This document presents a concise mathematical description of uninterrupted spherical map projections in common use, particularly with reference to their application in astronomy. It is currently incomplete in four ways,

Two diagrams are missing.
The inverse formulae for the conics are missing.
Some important map projections are missing.
Many projections are known by several names and a complete list of aliases will be produced.

These will be added in good time.

Spherical projections can be classified as either perspective or non-perspective. Perspective projections may be constructed by ray-tracing of points on a generating sphere from a single point of projection onto a surface which can subsequently be flattened without further distortion. In zenithal projections, the surface is a plane; in cylindrical projections it is a cylinder which is conceptually cut along its length and unrolled; the surface in conic projections is a semi-cone which may likewise be cut and flattened. All perspective projections have as free parameters the distance of the point of projection from the centre of the generating sphere, and the distance of the surface of projection from the generating sphere.

Non-perspective projections are constructed mathematically so as to have particular useful properties.

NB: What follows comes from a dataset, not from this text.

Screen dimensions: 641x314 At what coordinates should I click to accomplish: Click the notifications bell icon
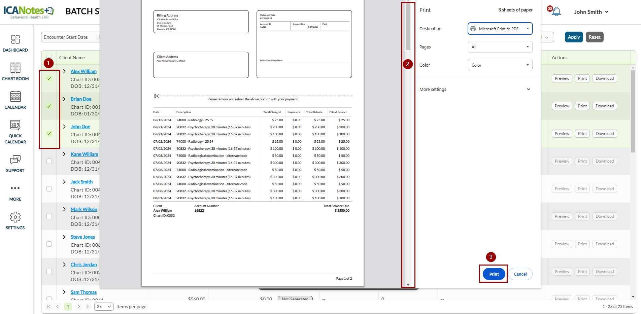point(556,12)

Conceptually, they are also based on a generating sphere, but the relationship between sphere and surface of projection cannot be defined in Euclidean terms - that is, with straight edge and compass. However, the surface of projection may still be described as planar, cylindrical, or conic.

Although certain perspective projections are important in astronomy, for example the orthographic and gnomonic projections, the general distinction between perspective and non-perspective projections is not particularly important - the days of ruler and compass are long past! A more important distinction is the mathematical one based on the plane of projection, and suggests the division into the following classes: zenithal, cylindrical, conic, and conventional. These classes may be further subdivided, for example conic projections can be either one-standard, two-standard, or poly-standard.

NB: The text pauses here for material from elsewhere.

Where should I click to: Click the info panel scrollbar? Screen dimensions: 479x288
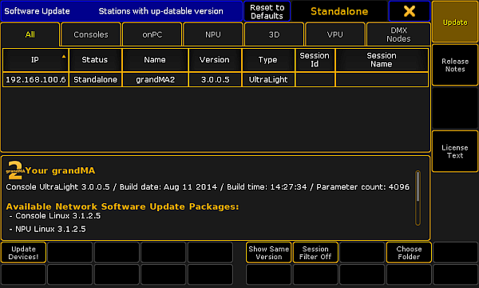coord(418,198)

Conventional projections are pure-mathematical. Certain of them are closely related to particular projections from other classes, for example Aitov's projection is developed from the equatorial case of the zenithal equal area projection, and the Sanson-Flamsteed projection is actually the equatorial case of Bonne's projection, a poly-standard conic. From a mathematical viewpoint the conventional projections are closely related to the cylindricals, but really they belong in a class of their own.

When constructing a projection a distinction must be drawn between mapping the earth and mapping the celestial sphere. The two cases are related by a simple inversion, the difference between looking at a sphere from the outside (the earth), or from the inside (the sky). In the remainder of this document we will be concerned only with mapping the sky. To map the earth, simply apply the relation

(x, y) = (- x, y),

(1)

where (x, y) henceforth refers to the sky projection.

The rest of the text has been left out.